Sinopec will cooperate with RT Mart in convenience stores, join forces with Tencent in mobile payment, media promotion, O2O business, maps and navigation services, user loyalty programs and big data applications, and collaborate with Haier in interactive marketing, logistics and oil sale.

According to a press release from the company, Sinopec Marketing aims to provide comprehensive and integrated services in order to build the trust of consumers and satisfy the needs of the general public in its new incarnation as a lifestyle service provider.

An example

Wu Ruchuan, President of China Beijing Equity Exchange, said the mixed ownership reform can be realized in three ways: transferring ownership of part of state-owned properties to private capital, introducing private investors and establishing new companies. He claimed introducing private investors should represent the first choice for mixed ownership reform in the future.

Previously, some state-owned enterprises (SOEs) in Shanghai and Guangdong Province commenced pilot mixed ownership reforms, but the central SOEs in industries related to economic lifelines failed to make any significant breakthroughs in this respect.

In this instance, however, Sinopec has embarked on its course of mixed ownership reform in a manner that enjoys the broad support of industrial insiders.

"Mixed ownership reform represents only a means, but not the end. In the future we will strive to further improve our corporate governance structure," said Lu.

This is also a measure necessary for protecting the interests of investors. According to a Sinopec press release, upon completion of the transaction, Sinopec will work with its investment partners to improve Sinopec Marketing's corporate governance mechanisms guided by the principles of professionalism and market-orientation.

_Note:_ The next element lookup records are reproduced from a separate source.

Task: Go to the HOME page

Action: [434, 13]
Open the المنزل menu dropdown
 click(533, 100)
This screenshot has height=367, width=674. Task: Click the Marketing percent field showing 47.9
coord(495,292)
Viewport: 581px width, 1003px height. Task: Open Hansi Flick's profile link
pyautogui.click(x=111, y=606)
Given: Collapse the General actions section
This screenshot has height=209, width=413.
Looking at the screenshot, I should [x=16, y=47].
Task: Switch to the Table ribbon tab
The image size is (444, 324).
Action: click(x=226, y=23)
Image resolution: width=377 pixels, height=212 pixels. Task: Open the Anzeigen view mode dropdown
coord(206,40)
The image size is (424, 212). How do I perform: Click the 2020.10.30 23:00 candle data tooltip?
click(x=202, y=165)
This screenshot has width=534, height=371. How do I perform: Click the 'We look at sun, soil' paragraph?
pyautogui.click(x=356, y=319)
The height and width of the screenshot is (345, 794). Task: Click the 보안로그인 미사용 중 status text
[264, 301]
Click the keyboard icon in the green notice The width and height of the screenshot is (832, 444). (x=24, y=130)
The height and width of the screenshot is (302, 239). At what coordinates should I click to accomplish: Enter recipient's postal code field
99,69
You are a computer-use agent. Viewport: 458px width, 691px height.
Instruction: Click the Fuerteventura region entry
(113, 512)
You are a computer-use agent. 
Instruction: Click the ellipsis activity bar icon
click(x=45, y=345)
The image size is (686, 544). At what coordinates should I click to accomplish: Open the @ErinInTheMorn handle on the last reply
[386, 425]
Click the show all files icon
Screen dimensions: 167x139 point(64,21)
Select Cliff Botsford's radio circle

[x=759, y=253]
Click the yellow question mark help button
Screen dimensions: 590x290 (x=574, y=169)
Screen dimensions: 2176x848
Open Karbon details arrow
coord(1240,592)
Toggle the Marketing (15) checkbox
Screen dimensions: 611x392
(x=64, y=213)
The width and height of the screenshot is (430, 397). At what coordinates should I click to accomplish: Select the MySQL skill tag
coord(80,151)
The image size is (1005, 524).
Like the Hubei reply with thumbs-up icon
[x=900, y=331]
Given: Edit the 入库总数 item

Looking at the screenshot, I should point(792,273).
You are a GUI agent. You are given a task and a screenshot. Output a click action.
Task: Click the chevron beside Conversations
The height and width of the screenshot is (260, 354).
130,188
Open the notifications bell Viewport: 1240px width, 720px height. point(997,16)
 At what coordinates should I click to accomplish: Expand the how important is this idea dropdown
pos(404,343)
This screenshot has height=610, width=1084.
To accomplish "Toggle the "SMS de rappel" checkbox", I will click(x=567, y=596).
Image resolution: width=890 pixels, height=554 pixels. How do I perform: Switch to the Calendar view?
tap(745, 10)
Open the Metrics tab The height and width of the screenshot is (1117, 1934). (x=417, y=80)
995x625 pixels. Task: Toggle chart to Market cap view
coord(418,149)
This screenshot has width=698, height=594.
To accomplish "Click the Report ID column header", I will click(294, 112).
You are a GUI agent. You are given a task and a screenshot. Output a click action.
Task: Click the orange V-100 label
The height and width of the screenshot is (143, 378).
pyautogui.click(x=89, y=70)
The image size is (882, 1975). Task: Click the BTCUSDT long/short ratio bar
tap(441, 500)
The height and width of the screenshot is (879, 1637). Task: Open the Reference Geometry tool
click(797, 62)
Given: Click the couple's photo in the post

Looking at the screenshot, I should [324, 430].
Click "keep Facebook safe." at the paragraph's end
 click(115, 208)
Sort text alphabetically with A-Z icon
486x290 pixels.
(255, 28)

A diversified board of directors is to be established, consisting of three representative directors from private capital, three independent directors and one director who is an employee of Sinopec, in addition to four directors designated by Sinopec Corp.

Although Sinopec controls 70 percent of the stake in Sinopec Marketing, non-Sinopec representatives hold the majority of the board of directors.

A remuneration and appraisal committee, a risk and strategy committee and an audit committee will also be established under the board of directors in accordance with the applicable laws and regulations.

Sinopec will also facilitate Sinopec Marketing in optimizing its management structure and establishing a specific performance appraisal system in order to develop a market-oriented, contract-guided and position-based human resources management mechanism, a market-oriented compensation system and a long-term incentive-based mechanism, according to a Sinopec press release.

Zhao Chen, an analyst of the oil and gas industries with Orient Securities Co. Ltd., said that the end goal of Sinopec's introduction of private investors is to improve its corporate governance structure and build the company into a competitive one, which is similar to the aims of the reform of state-owned banks.

"Years ago, by introducing foreign strategic investors, Chinese banks individually established a modern corporate governance structure and improved their asset management, bringing about considerable returns for their investors," said Zhao.

But compared with the conditions encountered years ago, China's market environment has been remarkably improved, laying better foundations for the mixed ownership reform. Most of the investors Sinopec have introduced are domestically based, which can better protect the national interest.

"Sinopec is considered to have provided a model for the new round of mixed ownership reform for SOEs," said Zhao, who stated the company's method of introducing investors can be duplicated, which is of great overall significance to the reform of SOEs.

"If SOEs and private investors can cooperate effectively, this round of SOE reform may bring benefits even greater than those created by the previous reform of the banking industry," Zhao said.